On Oct 30, 2007 the Carleton FreePress hit the newsstands.

The Bugle-Observer responded by offering subscribers and advertisers deals too good to be true, including full colour ads at no extra cost.

In March 2008, Langdon lodged a formal complaint with the federal Competition Bureau against BNI for predatory pricing, deceptive marketing practices and other activities involving distribution of advertising fliers.

He noted the obvious: the Irving family-owned newspapers hold a dominant position over the print media in NB. They own the three dailies and most English and French language community newspapers.

Langdon asked the Competition Bureau to investigate documented cases of exceptional subscription deals and cut rate ads that allowed his rival to compete unfairly and illegally.

The Competition Bureau responded four months later. It would make no investigation.

At that time the two papers had a difference of only a few hundred subscribers and a few thousand dollars in advertising revenues.

That for the Competition Bureau was success. But it was an unfair comparison. The Bureau’s assessment put the small independent weekly and its limited resources in the same category as giant Brunswick News with its stable of dailies, weeklies and presses.

The Bureau ruling concluded the “…need to focus our investigative efforts where they can be most effective in contributing to the prosperity of Canadians, requires us to discontinue our investigation of this matter.”

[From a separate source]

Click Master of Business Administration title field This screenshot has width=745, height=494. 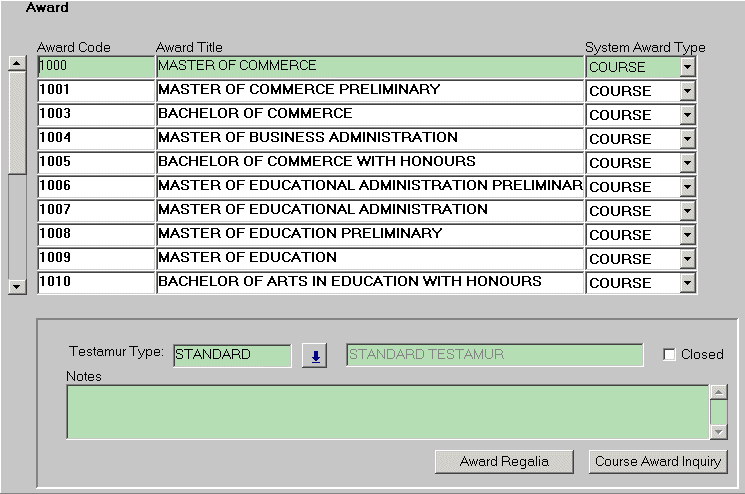370,138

The Carleton FreePress was just too small potatoes for our Competition Bureau.

It’s this type of decision that the Standing Senate Committee on Transport and Communications blames for endangering independent media in Canada.

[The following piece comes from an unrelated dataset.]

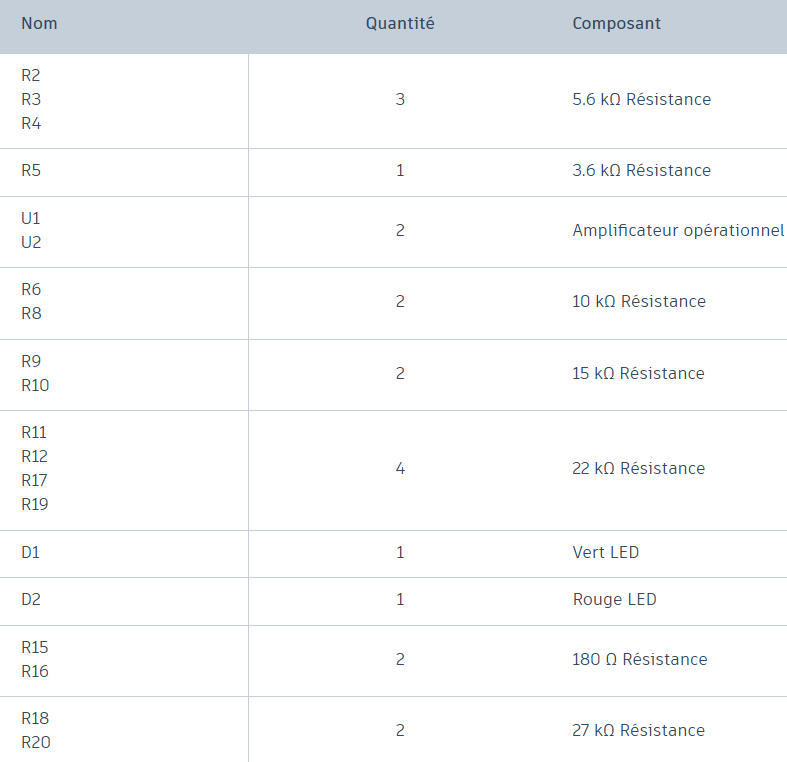Click the R5 name cell
Viewport: 787px width, 762px height.
[31, 170]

Its 2006 report into media noted “…rules to prevent high levels of concentration of ownership of media properties, either in particular regions or within the country as a whole, do not exist.”

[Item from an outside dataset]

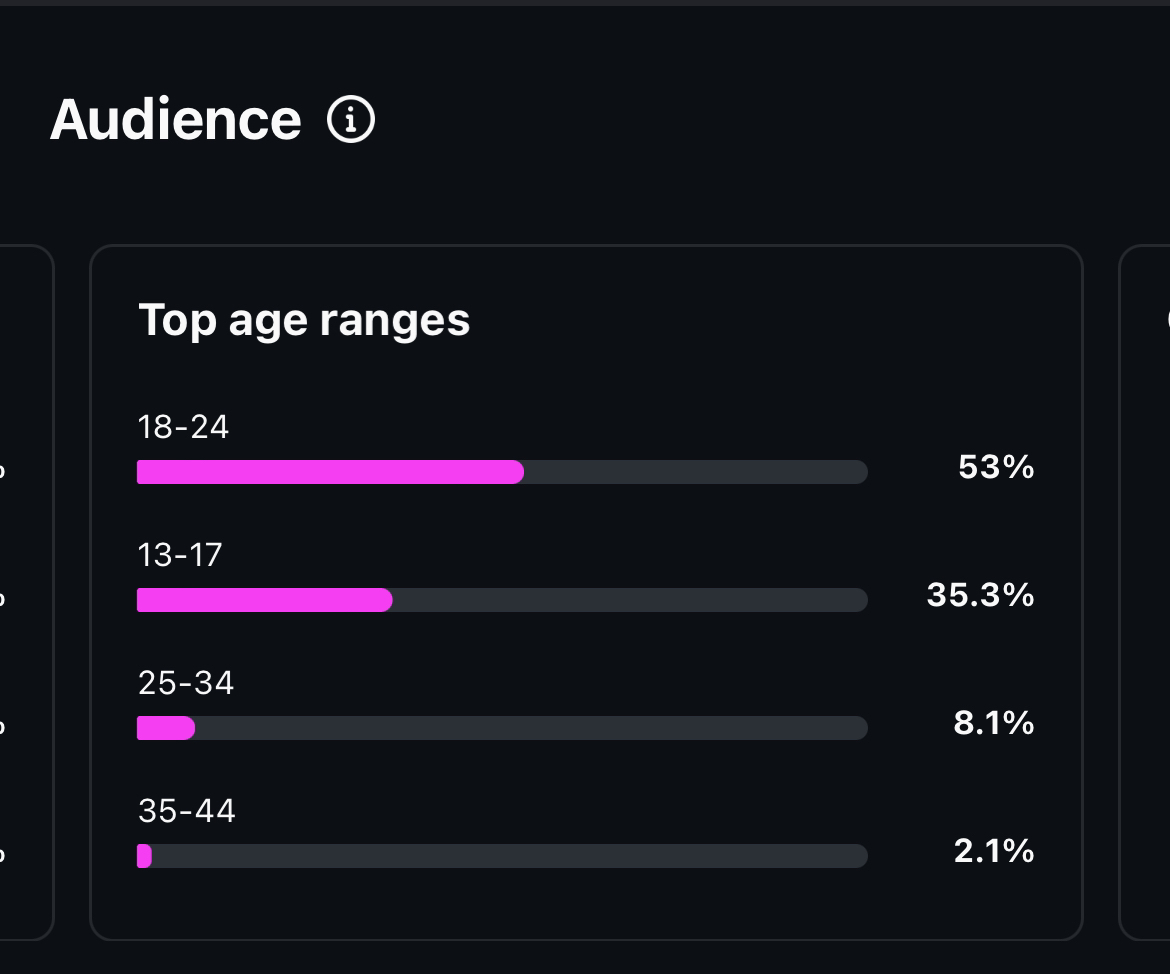Click the pink filled bar for 18-24

pos(330,472)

The Senators blamed both the Competition Bureau and CRTC for not using their power “to limit concentration.”

It appears in the case of the Carleton FreePress, the Competition Bureau was looking for a corpse. It took three more months, but now it has one.

The Bureau’s decision left the FreePress on its own. In August it decided to gamble everything it had to publish twice a week like its competition. The Bugle-Observer responded with more discounts to subscription and advertising rates “to celebrate” the paper’s 100th anniversary.

It’s a birthday party like none other in the community paper world. Advertisers with the Bugle-Observer are enjoying two ads in full colour for the price of one. Readers get the Bugle-Observer at the bargain price of 25 cents instead of $1.25.

Fair competition? You be the judge.

Editor Bob Rupert lamented it looks as if the FreePress was a victim of its initial success in a one-sided fight.

The Carleton FreePress is gone and we are all poorer for it.

Kim Kierans is director of the school of journalism at University of King’s College.

(This article was originaly published in the Sunday edition of the Halifax Chronicle Herald.)